This research aims to develop a communication system for such children.
Resulting technology could also benefit other children and adults with
adequate cognition but limited communication options. The investigators
will develop an assistive communication facilitation device referred to
as the RSVP Keyboard. It unites three technologies: 1) Rapid serial
visual presentation (RSVP, with individually adjustable presentation
rates) of letters/words/phrases; 2) a yes/no intent detection mechanism
based on detecting evoked-response potentials (ERP) in the brain to
determine which target letter or letters the child wants to convey; 3)

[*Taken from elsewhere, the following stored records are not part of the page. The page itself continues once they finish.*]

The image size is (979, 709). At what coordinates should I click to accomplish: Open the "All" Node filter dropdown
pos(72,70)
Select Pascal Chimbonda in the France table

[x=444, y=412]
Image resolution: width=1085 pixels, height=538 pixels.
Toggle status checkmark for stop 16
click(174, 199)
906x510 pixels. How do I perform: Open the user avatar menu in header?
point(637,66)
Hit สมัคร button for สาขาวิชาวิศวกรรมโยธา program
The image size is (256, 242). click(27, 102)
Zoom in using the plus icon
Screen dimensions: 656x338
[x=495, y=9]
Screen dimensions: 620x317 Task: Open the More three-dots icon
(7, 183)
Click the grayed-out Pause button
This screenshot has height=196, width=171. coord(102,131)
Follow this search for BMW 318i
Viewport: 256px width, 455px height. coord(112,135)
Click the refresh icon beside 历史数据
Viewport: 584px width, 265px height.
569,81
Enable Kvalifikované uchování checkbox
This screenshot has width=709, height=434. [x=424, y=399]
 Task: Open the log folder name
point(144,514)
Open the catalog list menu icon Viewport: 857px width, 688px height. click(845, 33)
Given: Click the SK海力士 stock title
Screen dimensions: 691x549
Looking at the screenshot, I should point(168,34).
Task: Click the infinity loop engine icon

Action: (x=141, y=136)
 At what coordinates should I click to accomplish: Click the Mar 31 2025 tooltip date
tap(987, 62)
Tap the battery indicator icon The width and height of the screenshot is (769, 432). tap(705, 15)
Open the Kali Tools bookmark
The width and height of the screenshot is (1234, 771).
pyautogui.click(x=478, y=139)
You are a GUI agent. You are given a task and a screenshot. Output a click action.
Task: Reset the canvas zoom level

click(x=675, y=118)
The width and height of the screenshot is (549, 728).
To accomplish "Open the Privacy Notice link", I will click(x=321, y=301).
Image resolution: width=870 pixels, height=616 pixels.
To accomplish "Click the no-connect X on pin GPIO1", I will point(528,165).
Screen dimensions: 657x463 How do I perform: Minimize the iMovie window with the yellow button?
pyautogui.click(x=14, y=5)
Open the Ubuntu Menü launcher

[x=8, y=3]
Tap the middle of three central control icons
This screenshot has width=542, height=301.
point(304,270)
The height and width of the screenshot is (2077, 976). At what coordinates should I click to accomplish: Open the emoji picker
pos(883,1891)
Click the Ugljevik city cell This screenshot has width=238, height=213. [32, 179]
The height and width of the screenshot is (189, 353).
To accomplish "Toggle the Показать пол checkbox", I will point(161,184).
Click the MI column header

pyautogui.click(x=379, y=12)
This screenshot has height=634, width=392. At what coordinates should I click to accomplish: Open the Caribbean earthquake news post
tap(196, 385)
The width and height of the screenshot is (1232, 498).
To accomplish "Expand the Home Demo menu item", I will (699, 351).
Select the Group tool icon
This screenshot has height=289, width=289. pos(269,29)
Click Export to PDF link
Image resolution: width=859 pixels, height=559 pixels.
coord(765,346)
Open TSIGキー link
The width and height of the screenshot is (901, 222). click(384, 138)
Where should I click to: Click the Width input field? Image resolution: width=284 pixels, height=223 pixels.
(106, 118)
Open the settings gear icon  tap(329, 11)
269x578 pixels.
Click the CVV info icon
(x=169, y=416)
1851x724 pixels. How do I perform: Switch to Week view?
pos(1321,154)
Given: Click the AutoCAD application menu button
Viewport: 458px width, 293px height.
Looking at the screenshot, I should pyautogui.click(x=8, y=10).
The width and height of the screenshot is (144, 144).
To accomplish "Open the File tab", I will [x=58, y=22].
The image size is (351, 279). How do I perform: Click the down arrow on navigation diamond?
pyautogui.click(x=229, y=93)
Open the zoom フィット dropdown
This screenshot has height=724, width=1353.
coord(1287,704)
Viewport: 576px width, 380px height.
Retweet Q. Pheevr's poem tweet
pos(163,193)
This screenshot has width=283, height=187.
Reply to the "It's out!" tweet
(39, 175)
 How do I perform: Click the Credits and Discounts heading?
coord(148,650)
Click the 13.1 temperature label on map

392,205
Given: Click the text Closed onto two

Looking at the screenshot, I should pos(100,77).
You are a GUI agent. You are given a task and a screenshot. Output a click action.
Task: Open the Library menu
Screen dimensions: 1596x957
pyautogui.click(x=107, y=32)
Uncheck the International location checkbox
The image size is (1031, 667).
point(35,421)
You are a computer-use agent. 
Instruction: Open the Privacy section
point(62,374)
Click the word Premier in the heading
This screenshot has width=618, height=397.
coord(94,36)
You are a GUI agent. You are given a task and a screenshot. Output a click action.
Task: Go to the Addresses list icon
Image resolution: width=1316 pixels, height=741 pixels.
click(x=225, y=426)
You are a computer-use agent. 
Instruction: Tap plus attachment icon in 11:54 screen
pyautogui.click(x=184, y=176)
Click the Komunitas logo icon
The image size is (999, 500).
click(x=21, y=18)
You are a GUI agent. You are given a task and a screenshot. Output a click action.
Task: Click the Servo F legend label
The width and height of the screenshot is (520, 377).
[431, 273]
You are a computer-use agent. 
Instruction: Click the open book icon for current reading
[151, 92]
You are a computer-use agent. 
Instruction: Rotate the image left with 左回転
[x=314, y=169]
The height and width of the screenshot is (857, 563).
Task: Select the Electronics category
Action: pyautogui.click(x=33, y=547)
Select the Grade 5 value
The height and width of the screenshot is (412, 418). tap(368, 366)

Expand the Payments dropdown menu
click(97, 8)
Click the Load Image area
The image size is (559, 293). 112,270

a statistical language model based dynamic sequencing optimization
procedure that computes which letter needs to be presented next to take
advantage of regularities in language. The system will operate by
showing the sequence of candidate letters on the screen as well as
previously typed text, such that words and phrases are formed naturally
by adding selected letters. The first goal is to test the viability of
the basic concept of facilitated communication through the RSVP
Keyboard System. Upon demonstration of feasibility through neuroimaging
and statistical analysis of brain responses to RSVP stimuli sequences,
the investigators will evaluate performances of typically developing
children and nonverbal children with ASD in three interactive cognitive
tasks.
[Amy Costanza-Smith (Child
Development and Rehabilitation Center, OHSU), Lois Black, Jan van Santen,
Medical Research Foundation of Oregon]. This research focuses on
the
markers of childhood language disorders, and on the possibility of
automated scoring of those markers. The manner in which testing for
language disorders typically takes place - standardized assessments
administered by a clinician - often bears little resemblance to
real-world communication. Instead, it is proposed to use children's
real-life utterances to develop new markers - e.g. vocabulary, grammar,
number of errors - that will improve the accuracy of diagnosis. The
ultimate goal is to use recent advances in speech technology to
automate the processing of these utterances, currently performed
through transcription and manual analysis.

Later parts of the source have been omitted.